Все же наибольшее вероятие представляет третье истолкование «Медного Всадника» – политическое: восстание против деспотизма и апофеоз самодержавия. Принадлежит оно Валерию Брюсову{85} и основано, с одной стороны, на тщательнейшем изучении процесса Пушкинской работы над своей поэмой, с другой – на сопоставлении «Медного Всадника» с «Памятником Петра Великого» и другими, посвященными С.-Петербургу стихами польского поэта Адама Мицкевича{86}.

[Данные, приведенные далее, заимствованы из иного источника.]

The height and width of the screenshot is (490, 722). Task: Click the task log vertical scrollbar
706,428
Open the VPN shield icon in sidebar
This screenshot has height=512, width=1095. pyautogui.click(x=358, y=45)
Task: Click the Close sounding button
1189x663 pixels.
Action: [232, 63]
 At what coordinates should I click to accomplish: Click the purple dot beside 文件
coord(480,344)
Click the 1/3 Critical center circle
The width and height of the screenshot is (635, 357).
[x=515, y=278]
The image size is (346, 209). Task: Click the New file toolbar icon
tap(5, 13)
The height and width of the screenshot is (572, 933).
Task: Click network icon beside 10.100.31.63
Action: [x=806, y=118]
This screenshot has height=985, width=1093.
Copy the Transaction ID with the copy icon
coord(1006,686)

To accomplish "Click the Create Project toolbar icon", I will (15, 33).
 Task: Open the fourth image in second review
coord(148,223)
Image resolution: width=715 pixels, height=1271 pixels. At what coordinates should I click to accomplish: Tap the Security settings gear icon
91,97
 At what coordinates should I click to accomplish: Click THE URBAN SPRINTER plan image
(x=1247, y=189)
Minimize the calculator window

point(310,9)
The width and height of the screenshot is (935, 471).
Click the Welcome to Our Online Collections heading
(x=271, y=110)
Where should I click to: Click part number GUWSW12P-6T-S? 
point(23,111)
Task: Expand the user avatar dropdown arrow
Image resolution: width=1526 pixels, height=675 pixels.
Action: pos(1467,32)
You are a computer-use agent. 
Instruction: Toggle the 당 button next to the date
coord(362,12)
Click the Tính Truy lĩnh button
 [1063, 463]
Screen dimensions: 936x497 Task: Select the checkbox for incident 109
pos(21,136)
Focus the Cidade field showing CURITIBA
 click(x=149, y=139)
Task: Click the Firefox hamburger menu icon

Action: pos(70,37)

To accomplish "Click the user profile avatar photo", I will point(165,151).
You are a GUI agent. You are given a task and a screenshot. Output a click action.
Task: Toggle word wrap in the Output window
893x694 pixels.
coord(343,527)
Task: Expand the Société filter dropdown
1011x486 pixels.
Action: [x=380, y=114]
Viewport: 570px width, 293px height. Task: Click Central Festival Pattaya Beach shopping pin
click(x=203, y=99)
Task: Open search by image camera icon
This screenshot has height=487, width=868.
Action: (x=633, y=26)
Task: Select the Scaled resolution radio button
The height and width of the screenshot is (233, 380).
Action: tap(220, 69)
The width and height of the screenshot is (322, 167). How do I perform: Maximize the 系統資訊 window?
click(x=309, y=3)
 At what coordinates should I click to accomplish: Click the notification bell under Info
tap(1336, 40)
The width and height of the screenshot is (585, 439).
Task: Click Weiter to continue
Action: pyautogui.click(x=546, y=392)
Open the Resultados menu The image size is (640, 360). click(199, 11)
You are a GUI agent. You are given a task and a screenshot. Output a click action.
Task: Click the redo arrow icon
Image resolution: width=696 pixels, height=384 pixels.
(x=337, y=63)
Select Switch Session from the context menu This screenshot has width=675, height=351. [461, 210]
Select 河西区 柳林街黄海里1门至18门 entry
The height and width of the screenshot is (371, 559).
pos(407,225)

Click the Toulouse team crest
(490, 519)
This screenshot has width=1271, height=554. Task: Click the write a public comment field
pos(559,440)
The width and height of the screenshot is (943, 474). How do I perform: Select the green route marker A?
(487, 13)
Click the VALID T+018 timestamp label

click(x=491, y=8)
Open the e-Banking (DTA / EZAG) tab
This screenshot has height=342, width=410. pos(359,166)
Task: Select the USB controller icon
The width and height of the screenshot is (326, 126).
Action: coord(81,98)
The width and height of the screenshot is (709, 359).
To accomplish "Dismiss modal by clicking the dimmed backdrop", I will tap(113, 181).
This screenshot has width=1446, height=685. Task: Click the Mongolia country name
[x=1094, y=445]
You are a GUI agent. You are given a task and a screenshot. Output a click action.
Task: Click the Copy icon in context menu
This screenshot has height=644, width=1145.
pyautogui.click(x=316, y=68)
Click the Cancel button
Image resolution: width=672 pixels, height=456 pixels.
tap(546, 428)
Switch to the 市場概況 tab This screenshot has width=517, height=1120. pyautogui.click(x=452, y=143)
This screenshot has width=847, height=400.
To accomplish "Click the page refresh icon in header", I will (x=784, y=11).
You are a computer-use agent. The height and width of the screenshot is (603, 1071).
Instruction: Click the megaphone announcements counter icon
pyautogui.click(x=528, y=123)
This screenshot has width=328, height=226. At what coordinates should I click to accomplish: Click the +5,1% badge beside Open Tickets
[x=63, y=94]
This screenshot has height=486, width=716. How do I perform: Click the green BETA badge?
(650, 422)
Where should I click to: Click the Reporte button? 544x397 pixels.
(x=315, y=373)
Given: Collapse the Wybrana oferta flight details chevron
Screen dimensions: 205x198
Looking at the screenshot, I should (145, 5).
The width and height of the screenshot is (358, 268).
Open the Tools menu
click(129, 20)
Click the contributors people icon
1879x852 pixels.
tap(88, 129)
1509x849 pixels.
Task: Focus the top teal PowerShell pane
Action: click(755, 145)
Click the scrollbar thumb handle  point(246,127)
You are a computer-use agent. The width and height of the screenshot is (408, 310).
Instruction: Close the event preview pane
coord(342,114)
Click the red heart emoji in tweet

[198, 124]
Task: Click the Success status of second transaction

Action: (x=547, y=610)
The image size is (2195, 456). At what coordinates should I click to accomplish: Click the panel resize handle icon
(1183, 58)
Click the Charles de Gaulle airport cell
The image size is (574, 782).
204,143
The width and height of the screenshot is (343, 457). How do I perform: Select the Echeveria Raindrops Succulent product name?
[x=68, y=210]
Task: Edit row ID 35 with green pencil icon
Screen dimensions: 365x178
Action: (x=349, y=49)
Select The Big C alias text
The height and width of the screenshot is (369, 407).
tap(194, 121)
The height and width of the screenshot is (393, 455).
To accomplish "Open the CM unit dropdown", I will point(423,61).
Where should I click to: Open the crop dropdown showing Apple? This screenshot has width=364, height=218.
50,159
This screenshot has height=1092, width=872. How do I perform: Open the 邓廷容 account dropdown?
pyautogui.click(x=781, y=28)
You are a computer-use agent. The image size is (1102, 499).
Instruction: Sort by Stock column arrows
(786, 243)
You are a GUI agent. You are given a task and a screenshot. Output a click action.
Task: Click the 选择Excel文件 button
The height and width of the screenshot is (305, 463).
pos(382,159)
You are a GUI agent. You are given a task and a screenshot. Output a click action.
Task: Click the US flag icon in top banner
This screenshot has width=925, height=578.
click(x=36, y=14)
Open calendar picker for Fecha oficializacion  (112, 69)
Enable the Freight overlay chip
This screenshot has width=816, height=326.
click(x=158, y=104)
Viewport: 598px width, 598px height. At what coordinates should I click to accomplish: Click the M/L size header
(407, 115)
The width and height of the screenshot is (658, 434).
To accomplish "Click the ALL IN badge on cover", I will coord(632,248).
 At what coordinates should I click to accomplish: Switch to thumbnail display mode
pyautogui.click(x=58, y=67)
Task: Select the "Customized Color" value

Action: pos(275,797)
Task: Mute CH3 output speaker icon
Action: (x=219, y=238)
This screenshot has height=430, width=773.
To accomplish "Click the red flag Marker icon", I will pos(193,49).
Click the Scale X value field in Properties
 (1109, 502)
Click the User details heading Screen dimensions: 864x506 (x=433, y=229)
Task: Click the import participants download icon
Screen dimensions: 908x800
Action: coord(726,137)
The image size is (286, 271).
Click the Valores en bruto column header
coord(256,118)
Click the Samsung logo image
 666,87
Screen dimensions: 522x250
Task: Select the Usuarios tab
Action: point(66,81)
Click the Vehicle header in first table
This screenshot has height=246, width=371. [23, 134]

Первоначально герой «повести», Евгений, намечался Пушкиным как индивидуальное лицо – со своей родословной, со своей личной жизнью, со своим душевным обликом, с известным общественным положением. Он – стихотворец. Но в дальнейшем Пушкин стал устранять в тексте все слишком индивидуальные черты и примеры. Устранен стихотворец (им стал жилец, поселившийся в пустынном уголке) пропавшего Евгения. О родословной теперь только вскользь упомянуто: где-то служит, живет в Коломне. Вместо первоначальных: «Вошел в свой мирный кабинет», потом: «Вошел и отпер чердак», стало просто: «Домой пришед». Все характерное теперь стерто и даже фамилия: не личность – Изерский, Зорин, Рулин, а только номер такой-то – Евгений, ничем не отличающийся от другого человеческого номер, – словом, Евгению противопоставлен Петр Великий, но тоже не как индивидуальность, каким например он изображен в «Полтаве», а в образе бронзовой конной статуи, в римской тоге, не личность великого Преобразователя, а только воплощение идеи – Самодержавия. И вот, против этого Кумира, Гиганта, Державца полумира восстали Нева и «рабы»: Нева – против гранитного плена, «рабы» – против деспотизма (не забудем, памятник Петру Великому стоит на площади, где, не прошло еще и 10 лет, выступили декабристы). Тварь, раб, подданный грозит державцу полумира, стиснув зубы и пальцы сжав: «Ужо тебе!..».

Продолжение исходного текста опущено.